-- Available records --
--------

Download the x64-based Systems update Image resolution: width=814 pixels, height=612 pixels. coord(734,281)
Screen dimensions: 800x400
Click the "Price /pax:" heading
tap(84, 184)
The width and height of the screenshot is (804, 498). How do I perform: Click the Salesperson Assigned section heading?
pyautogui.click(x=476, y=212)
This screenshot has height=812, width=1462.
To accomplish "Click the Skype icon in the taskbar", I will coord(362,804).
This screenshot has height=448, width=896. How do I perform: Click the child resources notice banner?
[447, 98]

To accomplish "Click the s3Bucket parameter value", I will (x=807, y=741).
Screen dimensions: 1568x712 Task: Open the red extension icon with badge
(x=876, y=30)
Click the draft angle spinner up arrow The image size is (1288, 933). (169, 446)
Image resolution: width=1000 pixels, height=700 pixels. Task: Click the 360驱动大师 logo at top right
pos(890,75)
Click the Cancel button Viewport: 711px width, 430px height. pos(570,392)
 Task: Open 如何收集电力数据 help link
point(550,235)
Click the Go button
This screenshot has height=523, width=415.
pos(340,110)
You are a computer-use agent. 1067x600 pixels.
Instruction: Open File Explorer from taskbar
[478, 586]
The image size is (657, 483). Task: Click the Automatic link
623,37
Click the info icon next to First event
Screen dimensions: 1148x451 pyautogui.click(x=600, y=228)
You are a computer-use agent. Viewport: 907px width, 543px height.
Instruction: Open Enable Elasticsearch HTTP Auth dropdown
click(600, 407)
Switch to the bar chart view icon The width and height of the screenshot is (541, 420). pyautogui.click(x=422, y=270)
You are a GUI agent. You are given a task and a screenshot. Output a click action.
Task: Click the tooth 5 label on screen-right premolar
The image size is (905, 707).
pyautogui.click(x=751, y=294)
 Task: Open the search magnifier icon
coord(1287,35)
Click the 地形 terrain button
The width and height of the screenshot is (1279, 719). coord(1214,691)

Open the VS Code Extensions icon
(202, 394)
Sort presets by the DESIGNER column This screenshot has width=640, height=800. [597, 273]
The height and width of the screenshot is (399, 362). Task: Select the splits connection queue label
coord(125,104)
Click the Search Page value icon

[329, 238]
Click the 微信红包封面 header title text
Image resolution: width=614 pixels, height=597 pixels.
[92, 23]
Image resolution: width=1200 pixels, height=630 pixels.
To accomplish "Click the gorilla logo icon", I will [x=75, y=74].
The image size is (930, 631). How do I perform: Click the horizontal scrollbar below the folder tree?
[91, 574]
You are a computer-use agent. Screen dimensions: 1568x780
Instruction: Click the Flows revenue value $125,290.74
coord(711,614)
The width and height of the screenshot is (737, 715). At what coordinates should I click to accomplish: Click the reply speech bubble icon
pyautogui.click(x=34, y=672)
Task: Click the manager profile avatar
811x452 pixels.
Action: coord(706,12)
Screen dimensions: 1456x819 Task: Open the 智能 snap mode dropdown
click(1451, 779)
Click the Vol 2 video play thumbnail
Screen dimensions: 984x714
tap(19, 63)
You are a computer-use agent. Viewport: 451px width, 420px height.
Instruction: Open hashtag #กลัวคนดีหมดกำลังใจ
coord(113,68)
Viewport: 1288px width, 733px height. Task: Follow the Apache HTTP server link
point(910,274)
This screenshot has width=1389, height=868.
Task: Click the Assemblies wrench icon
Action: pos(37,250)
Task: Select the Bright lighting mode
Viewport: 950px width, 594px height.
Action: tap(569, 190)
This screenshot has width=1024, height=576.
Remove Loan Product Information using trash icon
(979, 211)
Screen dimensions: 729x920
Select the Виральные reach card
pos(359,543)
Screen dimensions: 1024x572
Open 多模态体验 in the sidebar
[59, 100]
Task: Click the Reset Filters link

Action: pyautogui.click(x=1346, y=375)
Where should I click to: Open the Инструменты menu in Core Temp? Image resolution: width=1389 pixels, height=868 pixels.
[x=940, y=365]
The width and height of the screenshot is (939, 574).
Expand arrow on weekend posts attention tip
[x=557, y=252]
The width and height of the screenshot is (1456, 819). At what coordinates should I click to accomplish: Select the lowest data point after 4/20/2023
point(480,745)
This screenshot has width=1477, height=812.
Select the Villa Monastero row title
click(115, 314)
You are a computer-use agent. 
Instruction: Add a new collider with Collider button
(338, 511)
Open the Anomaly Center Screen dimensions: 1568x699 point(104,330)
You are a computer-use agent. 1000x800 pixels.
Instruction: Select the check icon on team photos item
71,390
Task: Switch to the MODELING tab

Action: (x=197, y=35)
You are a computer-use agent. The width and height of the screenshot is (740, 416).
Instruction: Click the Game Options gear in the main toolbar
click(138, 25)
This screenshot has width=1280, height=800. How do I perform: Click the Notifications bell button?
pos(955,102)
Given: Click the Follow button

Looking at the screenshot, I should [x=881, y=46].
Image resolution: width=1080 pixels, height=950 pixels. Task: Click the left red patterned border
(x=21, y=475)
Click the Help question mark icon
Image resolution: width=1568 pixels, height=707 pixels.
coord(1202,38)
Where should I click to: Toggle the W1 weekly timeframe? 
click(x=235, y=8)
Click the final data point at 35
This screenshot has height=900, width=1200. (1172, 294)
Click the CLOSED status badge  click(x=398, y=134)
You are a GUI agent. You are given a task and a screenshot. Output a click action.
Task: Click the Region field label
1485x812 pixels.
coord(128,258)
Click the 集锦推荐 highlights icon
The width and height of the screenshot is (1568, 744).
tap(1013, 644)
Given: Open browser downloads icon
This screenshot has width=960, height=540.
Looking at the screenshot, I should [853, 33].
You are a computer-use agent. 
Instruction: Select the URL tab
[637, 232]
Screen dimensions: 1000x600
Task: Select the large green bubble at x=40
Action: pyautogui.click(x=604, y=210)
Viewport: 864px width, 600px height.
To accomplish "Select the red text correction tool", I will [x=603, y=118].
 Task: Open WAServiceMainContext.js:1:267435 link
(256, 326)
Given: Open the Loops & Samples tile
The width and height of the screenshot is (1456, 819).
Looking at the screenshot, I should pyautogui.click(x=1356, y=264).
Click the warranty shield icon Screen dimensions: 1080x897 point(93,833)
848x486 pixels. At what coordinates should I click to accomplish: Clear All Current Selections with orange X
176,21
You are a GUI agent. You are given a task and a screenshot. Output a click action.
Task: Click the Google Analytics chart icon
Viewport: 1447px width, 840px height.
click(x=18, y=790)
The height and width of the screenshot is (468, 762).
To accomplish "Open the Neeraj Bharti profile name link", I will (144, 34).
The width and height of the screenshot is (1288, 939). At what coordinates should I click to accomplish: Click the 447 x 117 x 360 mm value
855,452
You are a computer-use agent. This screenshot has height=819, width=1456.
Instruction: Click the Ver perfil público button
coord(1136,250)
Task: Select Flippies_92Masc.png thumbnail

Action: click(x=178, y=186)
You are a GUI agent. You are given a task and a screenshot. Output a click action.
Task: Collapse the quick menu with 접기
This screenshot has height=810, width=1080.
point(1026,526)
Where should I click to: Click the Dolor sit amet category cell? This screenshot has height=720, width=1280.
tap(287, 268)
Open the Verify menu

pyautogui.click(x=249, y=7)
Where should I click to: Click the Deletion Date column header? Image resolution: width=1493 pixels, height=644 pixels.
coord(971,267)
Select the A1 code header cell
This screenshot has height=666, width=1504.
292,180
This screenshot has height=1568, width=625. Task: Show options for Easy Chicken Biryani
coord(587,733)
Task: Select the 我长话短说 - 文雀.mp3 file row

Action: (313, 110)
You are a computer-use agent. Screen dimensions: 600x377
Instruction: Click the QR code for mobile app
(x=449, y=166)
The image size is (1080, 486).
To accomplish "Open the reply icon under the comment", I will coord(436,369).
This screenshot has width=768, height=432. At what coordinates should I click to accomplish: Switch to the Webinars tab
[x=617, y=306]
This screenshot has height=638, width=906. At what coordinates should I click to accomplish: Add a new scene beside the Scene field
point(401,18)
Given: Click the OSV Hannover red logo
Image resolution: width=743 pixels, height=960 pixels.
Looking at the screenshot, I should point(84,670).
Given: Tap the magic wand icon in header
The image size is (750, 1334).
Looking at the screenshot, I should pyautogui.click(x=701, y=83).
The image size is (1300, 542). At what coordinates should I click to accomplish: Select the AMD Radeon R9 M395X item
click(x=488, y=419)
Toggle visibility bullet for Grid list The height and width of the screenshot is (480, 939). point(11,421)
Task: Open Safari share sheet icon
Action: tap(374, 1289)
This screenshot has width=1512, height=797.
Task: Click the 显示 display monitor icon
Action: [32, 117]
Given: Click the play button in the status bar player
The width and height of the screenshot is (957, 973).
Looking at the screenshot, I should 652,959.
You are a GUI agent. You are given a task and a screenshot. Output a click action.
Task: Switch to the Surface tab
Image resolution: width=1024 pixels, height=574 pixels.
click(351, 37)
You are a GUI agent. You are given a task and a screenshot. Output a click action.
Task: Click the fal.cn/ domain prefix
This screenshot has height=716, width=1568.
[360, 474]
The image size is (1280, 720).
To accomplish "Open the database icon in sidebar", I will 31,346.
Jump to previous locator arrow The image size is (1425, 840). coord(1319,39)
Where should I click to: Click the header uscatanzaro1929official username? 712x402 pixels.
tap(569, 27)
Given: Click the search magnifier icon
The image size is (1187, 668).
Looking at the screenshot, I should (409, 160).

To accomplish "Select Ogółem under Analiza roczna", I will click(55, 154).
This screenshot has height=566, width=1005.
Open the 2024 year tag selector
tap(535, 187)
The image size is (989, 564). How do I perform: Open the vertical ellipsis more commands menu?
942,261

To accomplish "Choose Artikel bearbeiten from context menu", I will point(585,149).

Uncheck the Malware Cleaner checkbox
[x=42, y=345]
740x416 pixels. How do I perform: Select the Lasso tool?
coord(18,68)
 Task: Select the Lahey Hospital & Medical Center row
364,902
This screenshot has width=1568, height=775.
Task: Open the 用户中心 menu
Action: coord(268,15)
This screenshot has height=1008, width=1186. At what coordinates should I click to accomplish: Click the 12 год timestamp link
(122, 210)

--------

Begin at the line that has "The image size is (1080, 486)." and stop after the line that has "should pyautogui.click(x=701, y=83).". Write those lines out again, substituting "Events" for "Webinars" and leaving everything else unchanged.

The image size is (1080, 486).
To accomplish "Open the reply icon under the comment", I will coord(436,369).
This screenshot has width=768, height=432. At what coordinates should I click to accomplish: Switch to the Events tab
[x=617, y=306]
This screenshot has height=638, width=906. At what coordinates should I click to accomplish: Add a new scene beside the Scene field
point(401,18)
Given: Click the OSV Hannover red logo
Image resolution: width=743 pixels, height=960 pixels.
Looking at the screenshot, I should point(84,670).
Given: Tap the magic wand icon in header
The image size is (750, 1334).
Looking at the screenshot, I should pyautogui.click(x=701, y=83).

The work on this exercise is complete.